I'm looking to bolster my summer reading list and I think that this lot would be a great place to pool from. I'm looking for hidden gems that only the person with an extensive reading list about a particular area would be able to introduce. Thank you so much for your time and effort on this question.
My field is urban history, and the book I would recommend is undoubtedly Lewis Mumford's The City in History. To me, it is one of the greatest books ever written, not that many people have ever heard of it! However, at 700+ pages it is quite the journey – it took me a whole summer to get through on its own, let alone forming part of a reading list. However, if you were ever interested in exploring the history of urbanisation, this is the place to start.
Autumn in the Heavenly Kingdom is a sublime (if mostly political-military) account of the later years of the Taiping Civil War. Platt deftly navigates between the Taiping capital, the Qing loyalist general Zeng Guofan, and the Western presence on the coast, to produce a narrative that is, while not absolutely comprehensive, still relatively so, and utterly gripping as well. Despite the heaviness of the subject matter and the relatively high-level focus, Platt really manages to capture the human element in it all, and to put it bluntly I adore this book. It is what got me into wanting to actually do history.
I’m a Classicist, and I would 100% recommend Mary Beard’s ‘Confronting the Classics’, it’s a very entertaining read, but also super informative of some big topics and some of the good scholarly debates in classics these days. It’s an interesting and educated read, but you also don’t have to have a background in classics to enjoy it!

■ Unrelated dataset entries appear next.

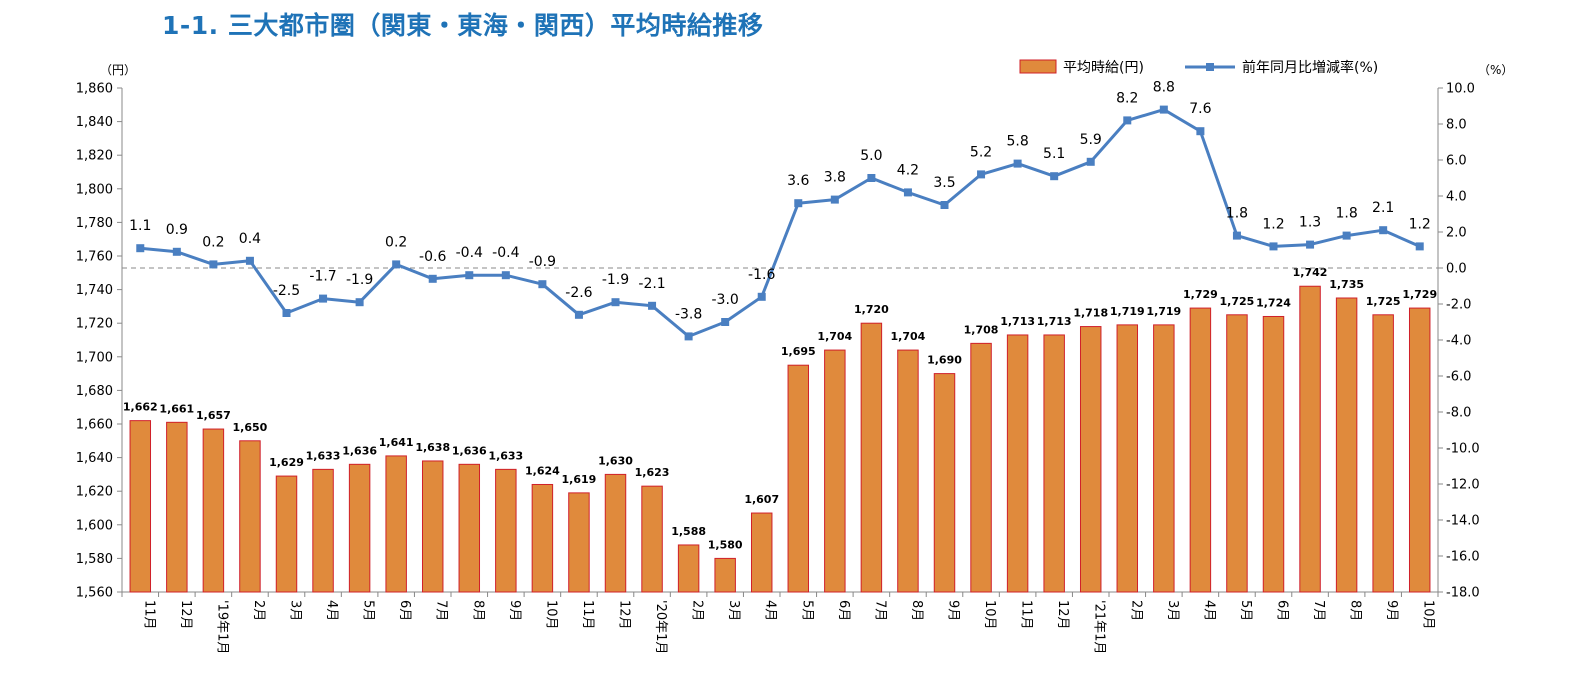 The height and width of the screenshot is (690, 1572). What do you see at coordinates (1458, 342) in the screenshot?
I see `right-tick-label: -4.0` at bounding box center [1458, 342].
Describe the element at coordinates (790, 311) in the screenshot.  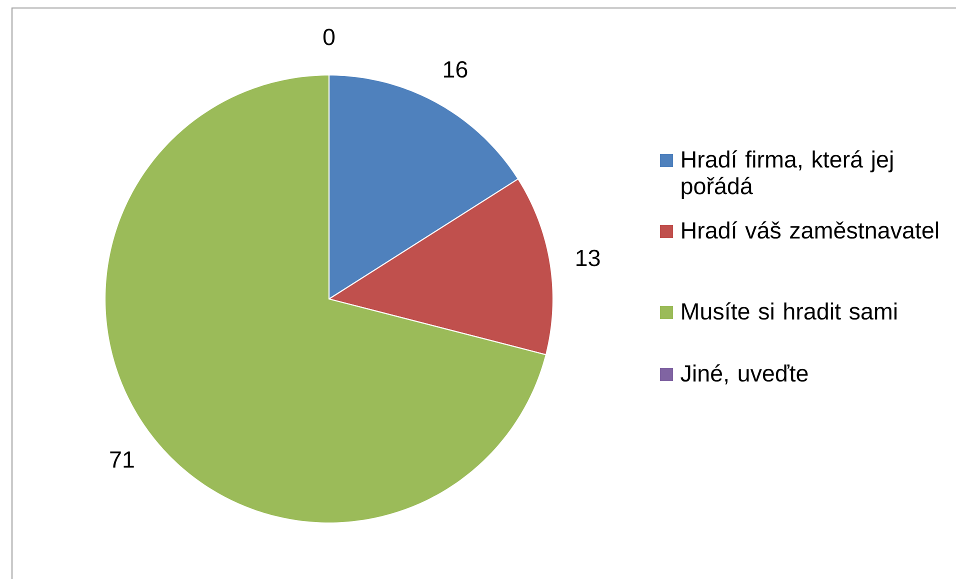
I see `legend-label: Musíte si hradit sami` at that location.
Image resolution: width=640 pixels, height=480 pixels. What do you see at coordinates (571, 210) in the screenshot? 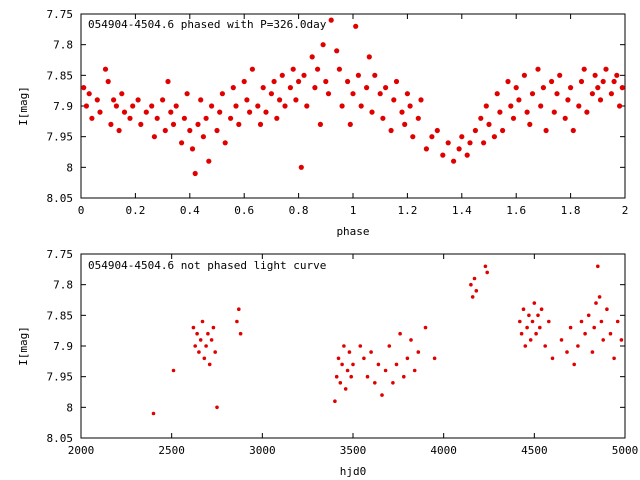
I see `x-tick-label: 1.8` at bounding box center [571, 210].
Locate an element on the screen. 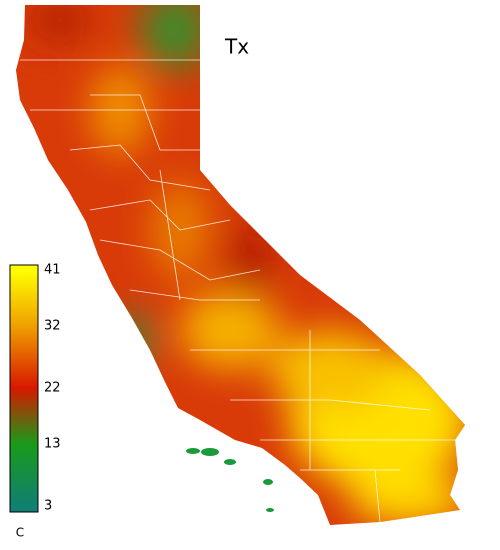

Considering the thorny issues of today... I focus on 18th century American history, I would probably recommend either Ira Berlin's "Many Thousands Gone" or Melvin Ely's "Israel on the Appomattox", both of them go into very good, nuanced detail about the history of African American slavery within the United States. Ira Berlin's work, was groundbreaking and defined the research into African American history for the late 20th century, basically undoing decades (if not centuries) of misconceptions and shedding a lot of the mentality that Southern apologists had over slavery. Too bad a lot of the book has not filtered into the general public...
Likewise, I have had the pleasure to study under Ely, and his book offers a strong rebuttal to another discourse that is common among the "Lost Cause", that it was impossible to have free-African Americans live in the Antebellum South, and that slavery was somehow "good" for their development.
Black Dog of Fate, by Peter Balakian is a heavy, personal family memoir mixed with historical breakdown of the Armenian genocide. It is a great read on a subject too many know too little about.
Caesar: Life of a Colossus, by Adrian Goldsworthy is my favorite biography of one of the compelling figures in all of history. You may think you know something of Caesar's life, most people do know some bits, but if you haven't studied the late republic it's hard to comprehend just how much happened in this man's lifetime. Another great read
The Gender of Memory: Rural Women and China's Collective Past by Gail Hershatter (2014). Hershatter interviewed over 70 women from rural Shaanxi about their lives in China in the 1950s-1960s. She looks at how state Party policy affected these women's lives in local ways and how gender really impacted their daily lives. It's a very readable book and IMO, a very interesting one.
If you're interested in Titanic, the book I'd recommend to everyone no matter their level of knowledge is "Titanic: An Illustrated History" by Don Lynch and Ken Marschall.
Lynch and Marschall are two of the leading Titanic experts working in the field, with Marschall's artwork being absolutely stunning and a focal point of a well researched, and most importantly- easily accessible- book.
There are books I'd recommend for those interested in really diving deep and serious historical research. There are book I'd recommend for those who want to begin learning more about Titanic. This book is right in the middle and is respected and enjoyed by everyone.
There are a few tiny inaccuracies, it was published in the mid 90s, and we've learnt new things, but it's really gorgeous and captures what people find so fascinating about this event.